L’Alpe-d’Huez, une île dans les neiges de l’Oisans,
À 85 ans, la station-reine de l’Isère se porte comme un charme. Ses panoramas en mettent plein la vue et sa glisse somptueuse se consomme sans modération.
L’Alpe-d’Huez se mérite. On y accède par une route d’anthologie, 21 lacets à flanc de montagne, au départ de Bourg-d’Oisans, 1 000 m plus bas. Morceau de choix du Tour de France cycliste, cette « montée de l’Alpe », 13,8 km d’ascension, a fait la célébrité de la station de l’Oisans. En voiture, le raide parcours d’approche n’en finit pas. On s’y perd dans le décompte des virages numérotés par ordre décroissant. Au passage, certains interpellent, qui portent aussi un nom. Tiens, en voici un justement, le numéro 9, baptisé « Céleste ». Renseignements pris, c’est le prénom de la petite fille venue au monde ici même, le 14 novembre 2014 (6 ans demain, bon anniversaire), sans laisser le temps à sa maman d’arriver à Grenoble – la descente de l’Alpe est parfois aussi sensationnelle que la montée… La station émerge soudain de la mer de nuages qui plafonne la vallée de la Romanche. À 1 860 m d’altitude, elle s’offre sous le soleil exactement et le pic Blanc. Spectacle dont seul l’hiver montagnard a le secret, cette lumineuse apparition a valu à l’Alpe-d’Huez le surnom d’« île au soleil ». À quand la possibilité ? « Nous continuerons dans les jours et les semaines à venir à préparer notre domaine skiable afin que la station puisse ouvrir ses portes dès le 5 décembre comme prévu initialement », informe le service des pistes via la page Facebook-assistance de la station. Bien avant le nouveau confinement, celle-ci avait pris les devants, détaillant sur son site les mesures d’hygiène en vigueur, tout en assurant à ses clients d’être remboursés intégralement en cas d’annulation liée à la Covid-19. Au chapitre événementiel, la 2e édition du festival Tomorrowland, terrassée par l’épidémie au printemps, n’a pas été reprogrammée. En revanche, le 24e Festival international du film de comédie figure bien au calendrier 2021, présidé par Michèle Laroque, du 19 au 24 janvier.

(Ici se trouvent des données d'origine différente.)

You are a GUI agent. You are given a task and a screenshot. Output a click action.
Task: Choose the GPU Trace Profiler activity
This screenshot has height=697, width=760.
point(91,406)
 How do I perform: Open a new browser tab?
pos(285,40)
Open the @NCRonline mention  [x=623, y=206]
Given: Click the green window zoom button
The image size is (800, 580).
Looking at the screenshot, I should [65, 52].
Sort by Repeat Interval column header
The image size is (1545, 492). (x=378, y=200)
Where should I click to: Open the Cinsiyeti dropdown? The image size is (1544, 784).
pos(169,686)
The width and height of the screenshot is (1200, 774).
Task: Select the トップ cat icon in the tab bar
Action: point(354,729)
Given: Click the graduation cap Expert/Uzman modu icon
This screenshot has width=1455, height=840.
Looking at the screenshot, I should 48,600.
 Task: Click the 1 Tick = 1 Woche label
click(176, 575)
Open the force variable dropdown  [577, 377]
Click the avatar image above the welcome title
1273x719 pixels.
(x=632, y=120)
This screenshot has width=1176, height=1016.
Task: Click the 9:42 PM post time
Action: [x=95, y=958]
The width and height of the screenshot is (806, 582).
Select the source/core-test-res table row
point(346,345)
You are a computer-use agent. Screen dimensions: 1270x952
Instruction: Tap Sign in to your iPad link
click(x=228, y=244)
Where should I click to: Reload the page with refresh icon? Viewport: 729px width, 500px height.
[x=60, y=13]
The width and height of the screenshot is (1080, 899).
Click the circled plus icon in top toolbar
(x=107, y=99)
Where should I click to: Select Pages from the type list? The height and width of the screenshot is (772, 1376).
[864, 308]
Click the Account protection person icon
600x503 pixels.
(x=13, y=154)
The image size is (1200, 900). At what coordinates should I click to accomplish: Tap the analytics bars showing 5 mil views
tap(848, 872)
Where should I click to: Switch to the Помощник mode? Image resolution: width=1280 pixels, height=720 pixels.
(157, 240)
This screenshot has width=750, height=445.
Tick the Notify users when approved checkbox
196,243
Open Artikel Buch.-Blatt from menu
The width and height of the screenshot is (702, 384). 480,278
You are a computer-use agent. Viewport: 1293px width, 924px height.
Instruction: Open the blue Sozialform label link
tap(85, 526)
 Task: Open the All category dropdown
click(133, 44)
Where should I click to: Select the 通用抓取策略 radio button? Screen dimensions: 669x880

DES KILOMÈTRES DE GLISSE SANS UNE REMONTÉE, TEL EST LE PRIVILÈGE DES SKIEURS DE L’ALPE-D’HUEZ
UN DOMAINE CHAMPION DES GRANDS DÉNIVELÉS
Aux dernières nouvelles, il y aurait toutefois un plan B pour le repousser en mars, au cas où. Dans ce contexte inédit, on en oublierait presque la neige. Elle est là. Tombée précocement dès septembre, elle blanchit depuis régulièrement les sommets du massif des Grandes-Rousses, cocon d’un domaine skiable champion des grands dénivelés. Puisque le masque sanitaire ne sera pas obligatoire pour dévaler les pentes, les skieurs de l’Alpe-d’Huez seront privilégiés par ces kilomètres de glisse sans prendre une remontée. De ses 3 330 m d’altitude desservis par un téléphérique, le pic Blanc domine les 250 km de pistes qui plongent
jusqu’aux villages de Vaujany (1 250 m), Oz-en-Oisans (1 350 m), Villard-Reculas (1 480 m), Huez (1 500 m) et le moderne petit front de neige d’Auris-en-Oisans (1 600 m). « Le domaine skiable est à la fois très ouvert et très progressif. Les pistes les plus faciles sont proches de la station et plus on monte, plus le niveau technique augmente », explique Xavier Perrier-Michon, le directeur d’une l’ESF de 360 moniteurs. Même les cinq descentes aux énormes dénivelés, jusqu’à 2 200 m non-stop, jouent le jeu de la diversité, noires pour commencer puis assorties de variantes rouges ou bleues à l’approche de leur terminus. Sauf la Sarenne, la plus longue piste noire d’Europe, 16 km depuis le pic Blanc, par le glacier de Sarenne jusqu’aux gorges du torrent du même nom. Reste que le mur de départ non damé constitue la seule difficulté de ce parcours unique. « Nous avons la chance d’avoir une montagne où tout le monde, du débutant au très bon skieur, peut se faire plaisir et où l’on peut aussi suivre le soleil toute la journée », renchérit Ophélie David. Jeune retraitée de l’équipe de France, la championne de skicross (elle a tout gagné) est maintenant monitrice à l’ESF. Sa piste préférée ? « La combe Charbonnière, une noire un peu coupée du monde, étroite et impressionnante au pied des falaises des Rousses. Elle arrive aux ruines de l’ancienne mine d’anthracite de l’Herpie.»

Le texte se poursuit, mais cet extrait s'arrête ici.